(Records from a data collection)
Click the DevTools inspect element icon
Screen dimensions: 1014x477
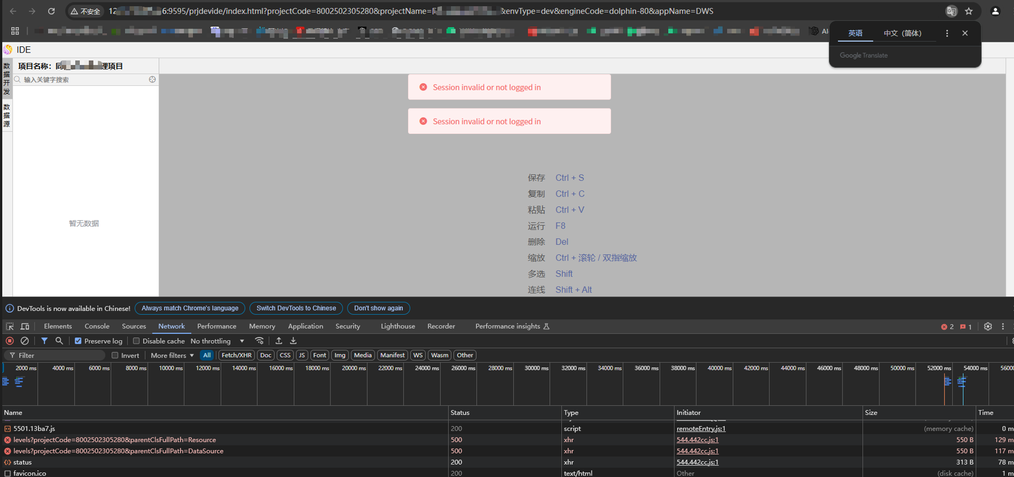coord(10,327)
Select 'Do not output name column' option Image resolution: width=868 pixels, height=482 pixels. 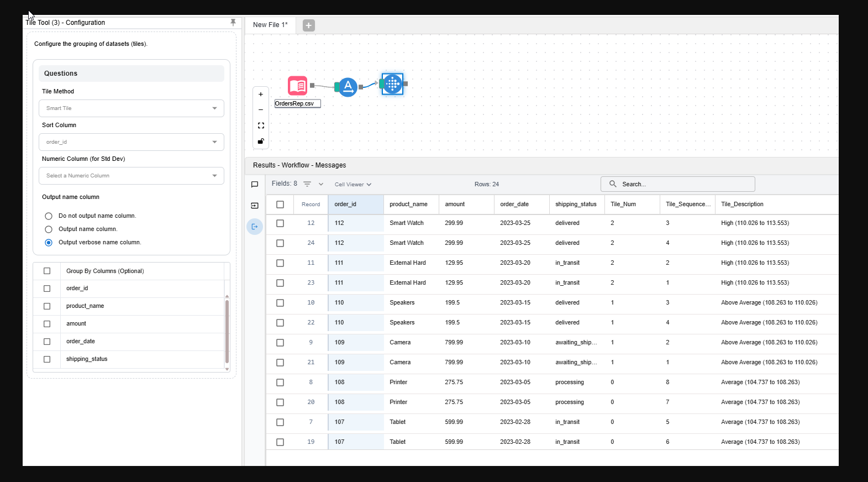[49, 216]
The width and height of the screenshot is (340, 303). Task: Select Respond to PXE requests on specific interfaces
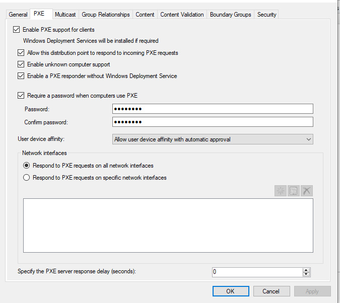tap(27, 178)
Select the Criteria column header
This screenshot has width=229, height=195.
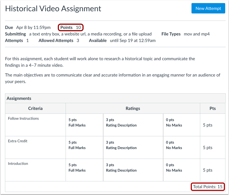pos(35,108)
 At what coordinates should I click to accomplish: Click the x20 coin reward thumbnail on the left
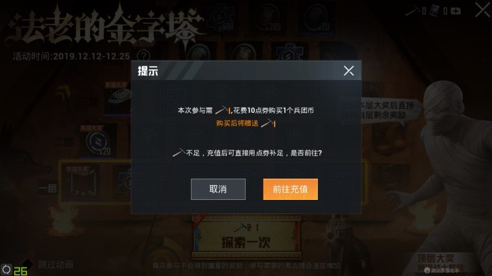[x=98, y=141]
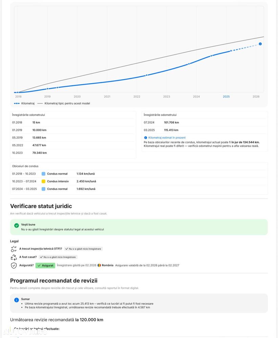Image resolution: width=278 pixels, height=338 pixels.
Task: Click the last solid-line data point before dashed section
Action: [x=231, y=51]
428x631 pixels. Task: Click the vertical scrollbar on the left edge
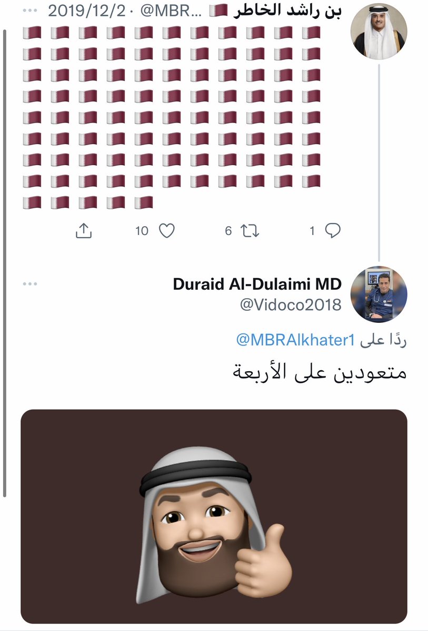click(x=5, y=263)

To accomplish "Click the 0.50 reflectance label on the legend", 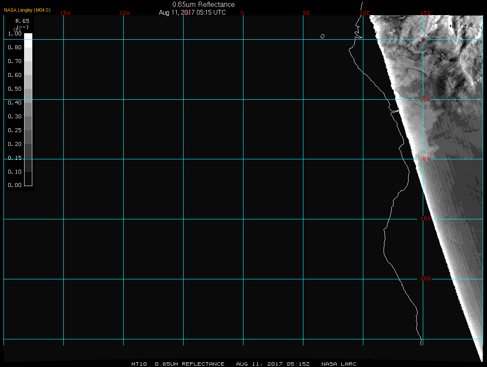I will (x=15, y=89).
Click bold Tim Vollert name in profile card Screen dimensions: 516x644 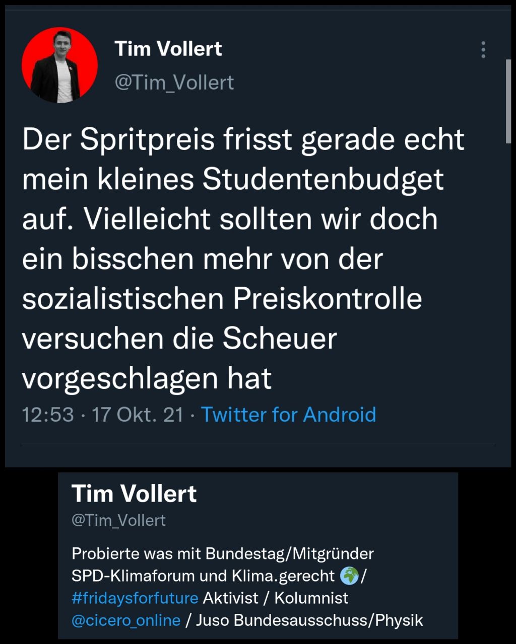tap(134, 494)
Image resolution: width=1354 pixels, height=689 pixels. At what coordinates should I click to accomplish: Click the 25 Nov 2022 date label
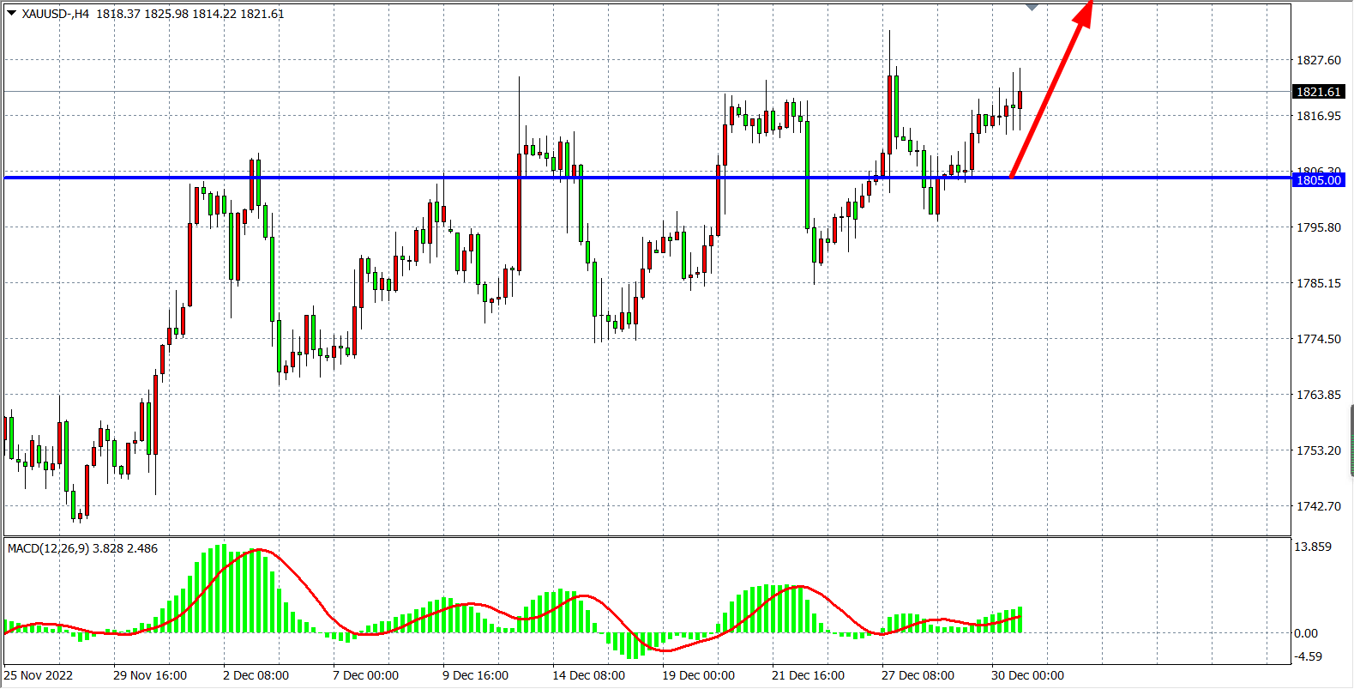(39, 675)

## What needs to be done
Leave out the pictures and copy exactly the lines from the one with "Image resolution: width=1354" through the last line of the records above.

## Response area
Image resolution: width=1354 pixels, height=689 pixels. At what coordinates should I click to accomplish: Click the 25 Nov 2022 date label
(39, 675)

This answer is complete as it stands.